Schillings Gasthof
Deutschlands größte Insel Rügen besticht durch ursprüngliche Landschaft, feinsandige Strände, mondäne Seebäder und malerische Ortschaften. Schillings Gasthof liegt am Hafen des Fischerdorfes Schaprode im Westen der Insel. Wer nach Hiddensee möchte, der kommt direkt an dem traditionsreichen Gasthof vorbei, in dessen Räumen bereits Anfang des 19. Jahrhunderts die ersten Ausflugsgäste begrüßt wurden. Familie Schilling hat das Haus im Sommer 2011 als mittlerweile vierte Familie übernommen und liebevoll renoviert. Auf der Speisekarte des Restaurants finden sich heute vor allem regionale Spezialitäten wie der traditionell gefangene Kutterfisch von Hiddensee und Rindfleisch von der Insel Öhe, die nur ein paar Ruderschläge vom Hafen entfernt vor Rügen liegt und seit Jahrhunderten im Besitz der Familie Schilling ist. Seit 2006 betreibt Mathias Schilling dort gemeinsam mit seiner Frau ökologische Viehzucht. Wer den Blick auf Hafen und Insel ein wenig länger genießen möchte, der kann sich im reetgedeckten Gästehaus gleich um die Ecke des Gasthofes einquartieren. Zwei freundlich eingerichtete Doppelzimmer und ein Apartment mit Hafenblick können in der idyllischen Unterkunft angemietet werden. Für Ausflüge in die unberührte Natur Rügens oder auf die kleine Schwesterinsel Hiddensee kann man sich im neu eröffneten Hofladen der Schillings mit Proviant versorgen.

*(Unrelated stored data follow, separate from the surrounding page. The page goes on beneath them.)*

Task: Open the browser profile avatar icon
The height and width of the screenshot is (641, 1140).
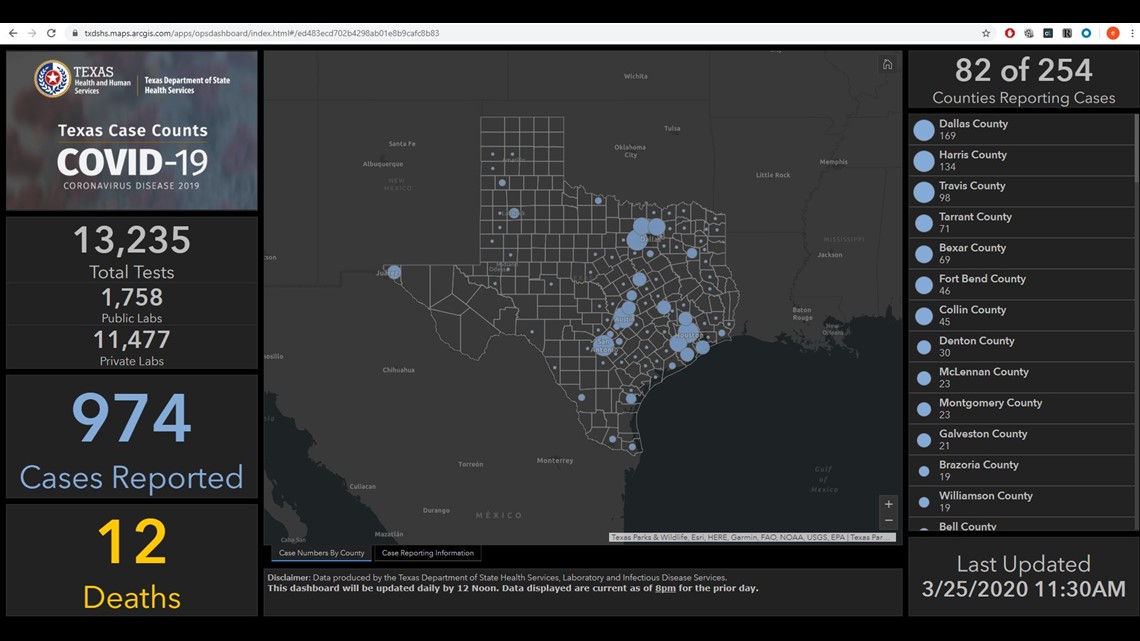Action: point(1112,33)
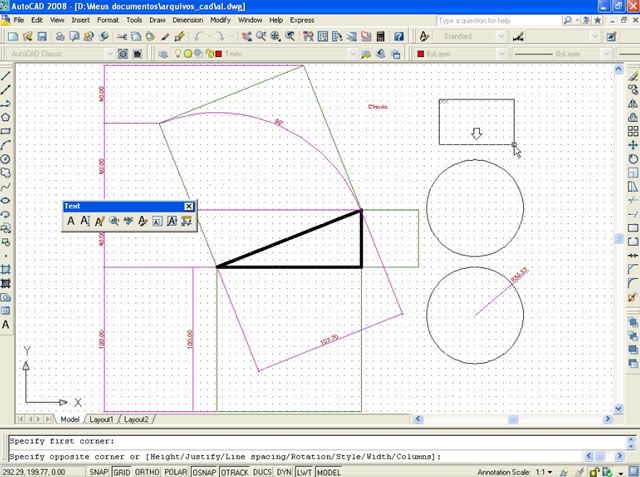
Task: Close the floating Text toolbar
Action: point(188,206)
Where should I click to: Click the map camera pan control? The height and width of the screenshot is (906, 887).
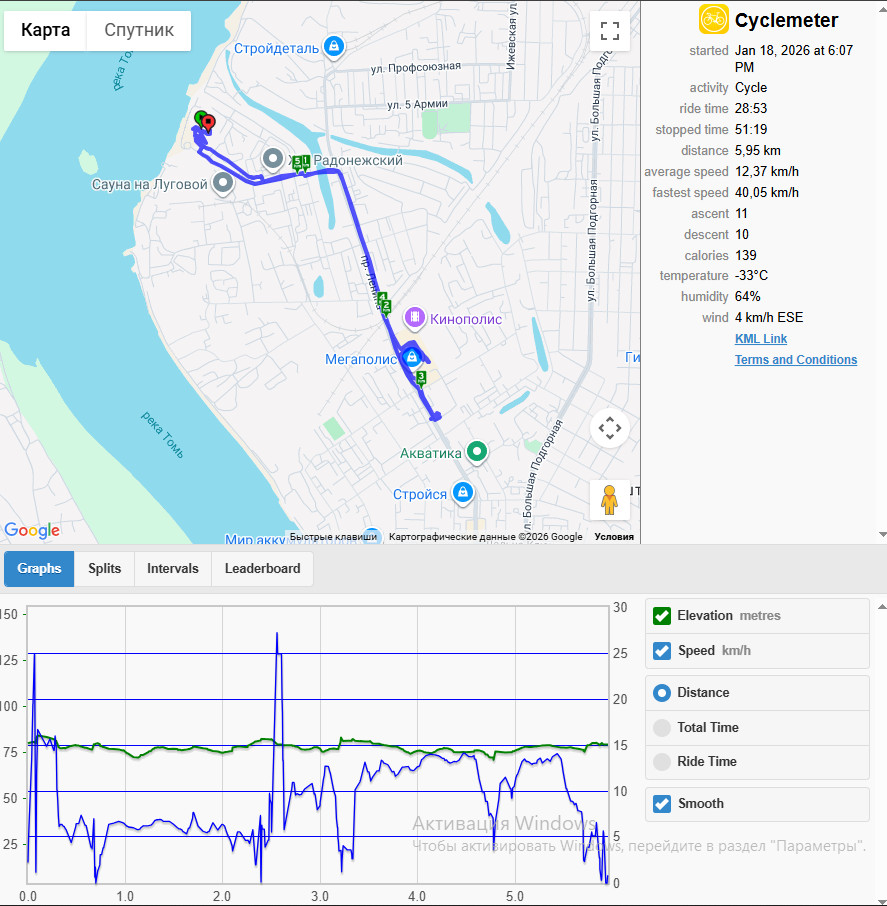(x=610, y=428)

Herr Schilling, Sie haben den ehemaligen Gasthof Keil vor drei Jahren übernommen. Was wissen Sie über die Geschichte des Hauses und welches Konzept haben Sie mit der Übernahme verbunden?
Unser Gasthaus ist eines der ältesten Restaurants auf der Insel Rügen. Es gibt Postkarten aus den 1920er Jahren, auf denen man bereits Gäste auf der Terrasse sitzen sieht. Im Jahre 1937 hat Arnold Keil das Gasthaus übernommen und es als “Eierschenke“ oder „Eierkeil” bekannt gemacht. Besonders beliebt war (und ist) es bei den Hiddensee-Reisenden, um sich die Wartezeit bis zur Überfahrt zu vertreiben. Berühmt sind die noch heute existenten Autogrammkarten vergangener Filmgrößen wie Asta Nielsen, Gret Palucca oder Armin Müller-Stahl, die hier zu Gast waren. Nach 1990 verblasste der Ruhm jedoch zunehmend, im Januar 2011 stand das Objekt dann zum Verkauf. Da wir in einer Touristenregion liegen, haben wir uns entschlossen, den Gasthof zu übernehmen. Wir wollten damit eine Plattform für die Vermarktung der landwirtschaftlichen Produkte schaffen, die wir auf unserem 75ha großen Grünlandbetrieb produzieren. Wir haben den ganzen Gasthof behutsam von Grund auf renoviert und eine große Sonnenterrasse gebaut.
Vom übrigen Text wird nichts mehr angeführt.